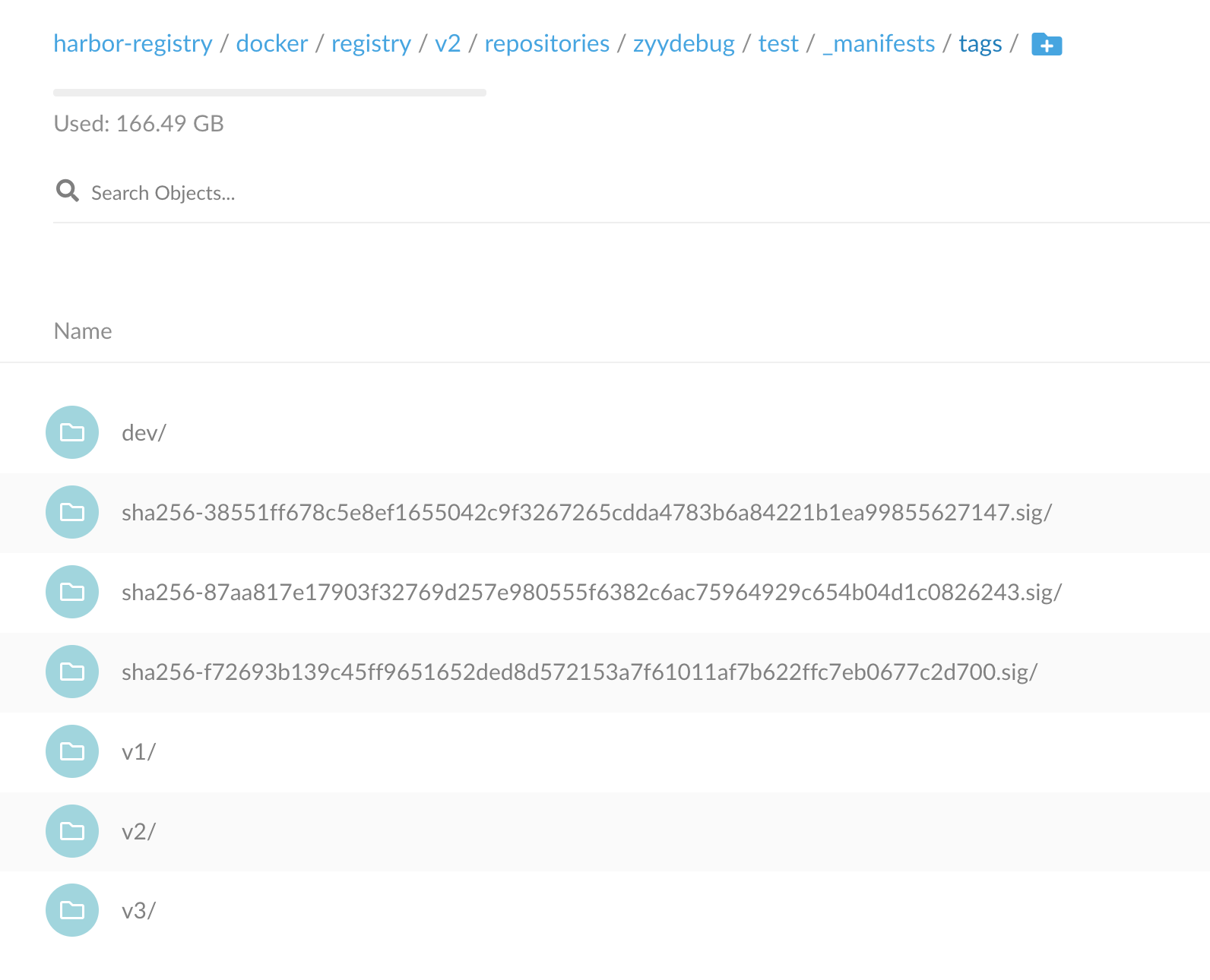The image size is (1210, 980).
Task: Select folder icon for sha256-38551ff signature
Action: click(x=72, y=512)
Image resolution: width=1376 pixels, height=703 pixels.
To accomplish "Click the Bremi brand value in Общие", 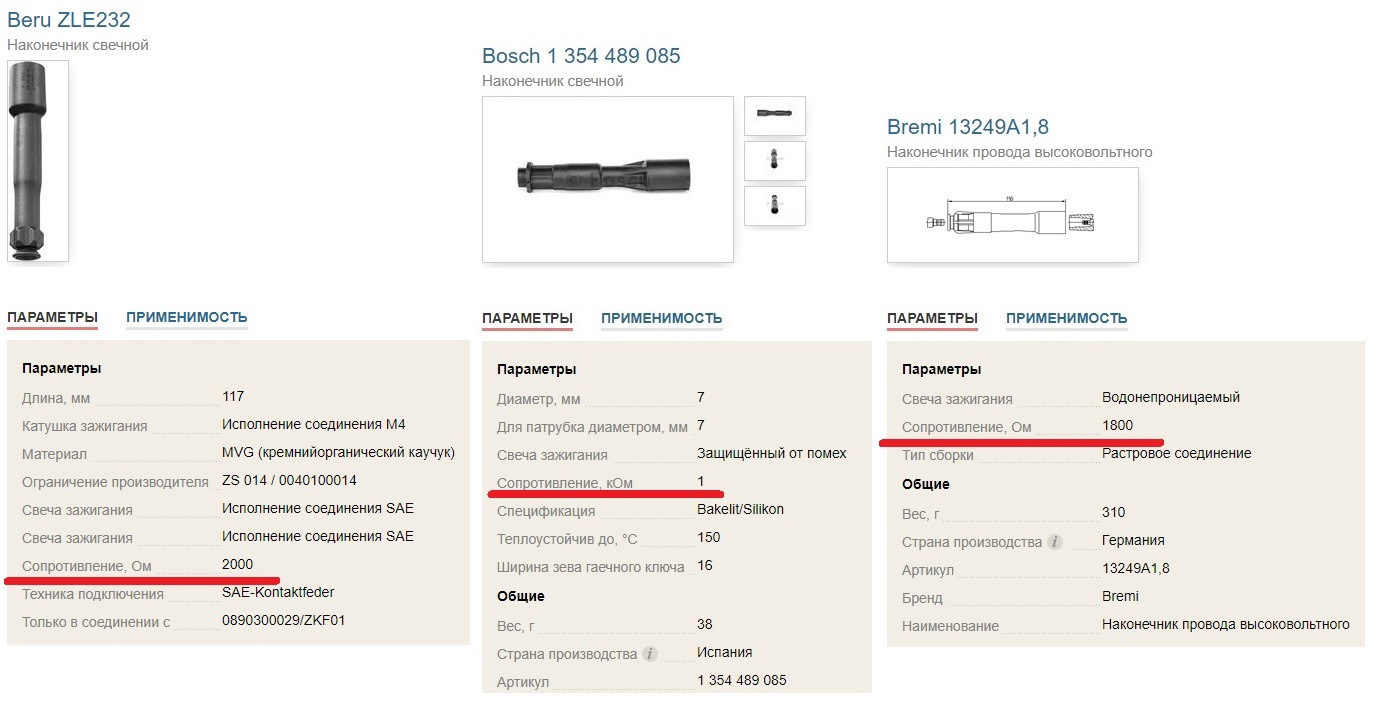I will pos(1120,597).
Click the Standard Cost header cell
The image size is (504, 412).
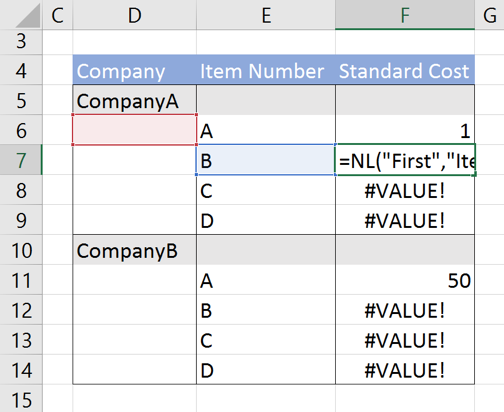click(405, 70)
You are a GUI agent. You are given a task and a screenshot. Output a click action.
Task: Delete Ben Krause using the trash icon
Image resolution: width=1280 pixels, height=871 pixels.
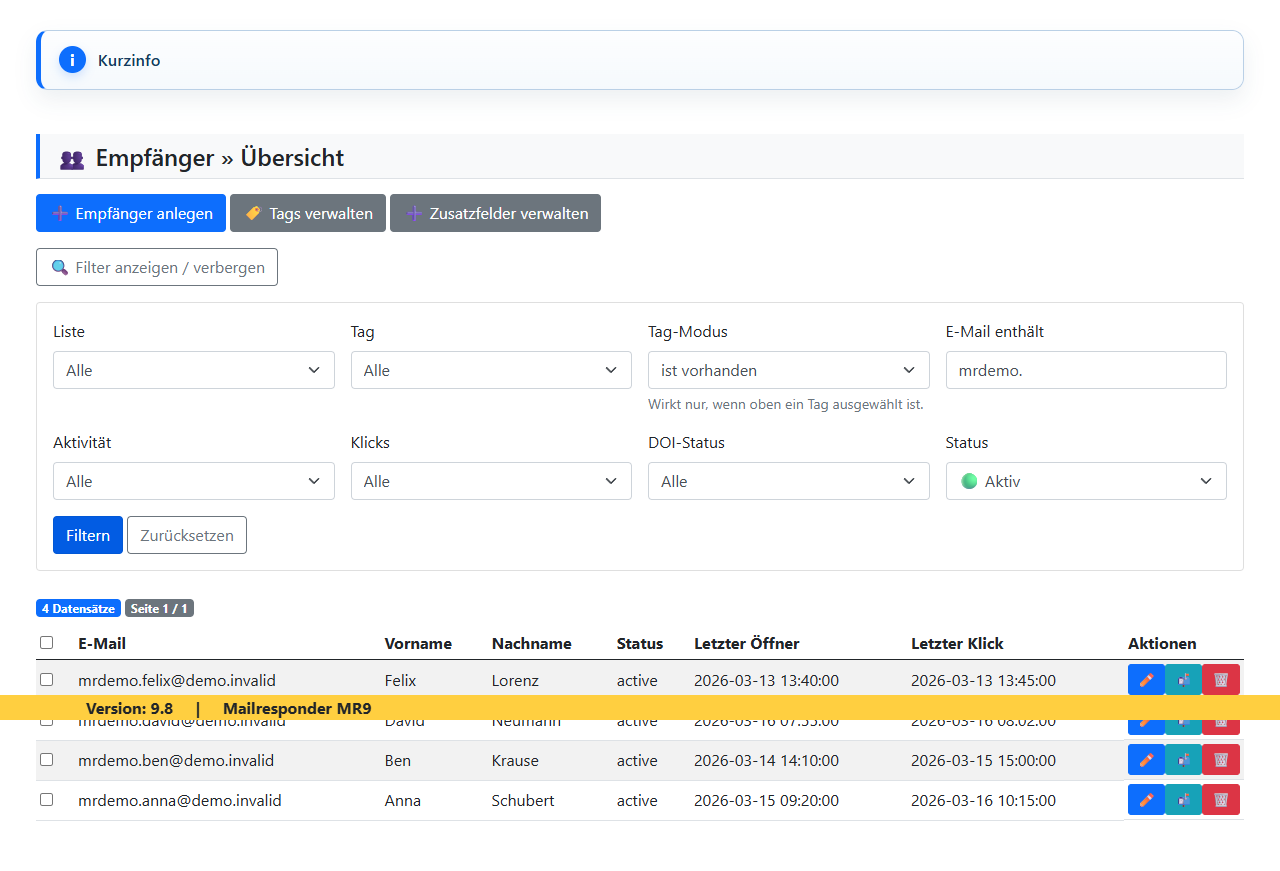click(x=1220, y=760)
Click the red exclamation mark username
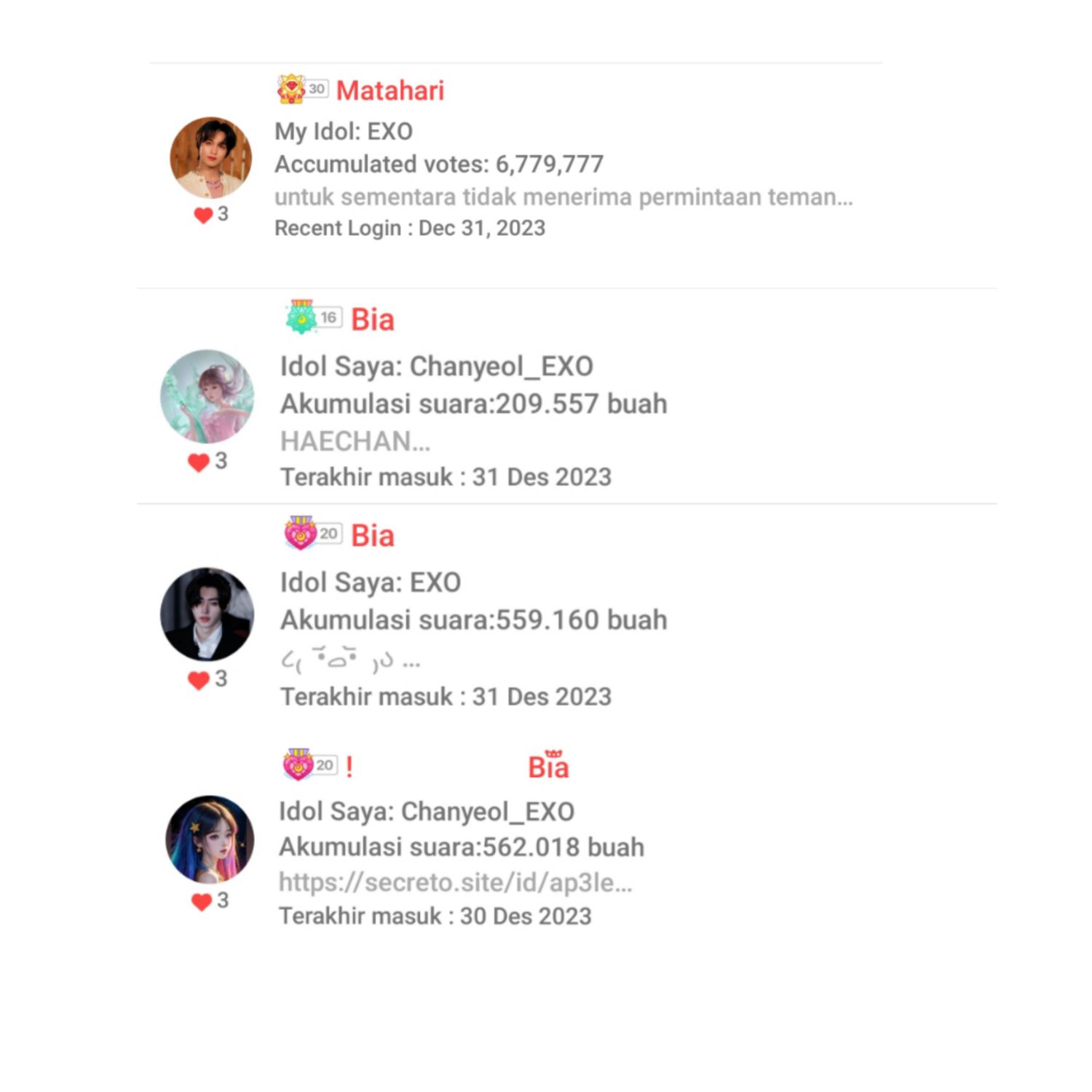 (349, 767)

______________________________

TASK DETAILS – Gather every line of the records above that contains the string "resolution", matching case exactly, and copy each one.

WRITTEN ANSWER –
Image resolution: width=1376 pixels, height=703 pixels.
Image resolution: width=1280 pixels, height=871 pixels.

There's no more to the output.